## Records shown
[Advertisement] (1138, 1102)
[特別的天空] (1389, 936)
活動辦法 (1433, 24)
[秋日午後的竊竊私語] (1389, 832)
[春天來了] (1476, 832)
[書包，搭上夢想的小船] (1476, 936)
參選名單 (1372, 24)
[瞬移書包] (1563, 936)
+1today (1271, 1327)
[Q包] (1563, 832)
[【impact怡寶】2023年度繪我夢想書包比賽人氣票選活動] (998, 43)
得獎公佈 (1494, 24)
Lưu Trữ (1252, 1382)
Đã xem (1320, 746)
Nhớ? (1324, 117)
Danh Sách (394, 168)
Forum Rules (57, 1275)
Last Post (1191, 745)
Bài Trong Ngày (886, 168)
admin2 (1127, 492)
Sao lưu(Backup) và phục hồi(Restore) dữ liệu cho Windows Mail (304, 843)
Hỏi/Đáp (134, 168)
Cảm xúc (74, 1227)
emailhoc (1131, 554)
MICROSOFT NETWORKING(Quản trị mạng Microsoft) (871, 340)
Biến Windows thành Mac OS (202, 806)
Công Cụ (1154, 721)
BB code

## Task goal
All of the material must be given again exactly.

## Exercise response
[Advertisement] (1138, 1102)
[特別的天空] (1389, 936)
活動辦法 (1433, 24)
[秋日午後的竊竊私語] (1389, 832)
[春天來了] (1476, 832)
[書包，搭上夢想的小船] (1476, 936)
參選名單 (1372, 24)
[瞬移書包] (1563, 936)
+1today (1271, 1327)
[Q包] (1563, 832)
[【impact怡寶】2023年度繪我夢想書包比賽人氣票選活動] (998, 43)
得獎公佈 (1494, 24)
Lưu Trữ (1252, 1382)
Đã xem (1320, 746)
Nhớ? (1324, 117)
Danh Sách (394, 168)
Forum Rules (57, 1275)
Last Post (1191, 745)
Bài Trong Ngày (886, 168)
admin2 (1127, 492)
Sao lưu(Backup) và phục hồi(Restore) dữ liệu cho Windows Mail (304, 843)
Hỏi/Đáp (134, 168)
Cảm xúc (74, 1227)
emailhoc (1131, 554)
MICROSOFT NETWORKING(Quản trị mạng Microsoft) (871, 340)
Biến Windows thành Mac OS (202, 806)
Công Cụ (1154, 721)
BB code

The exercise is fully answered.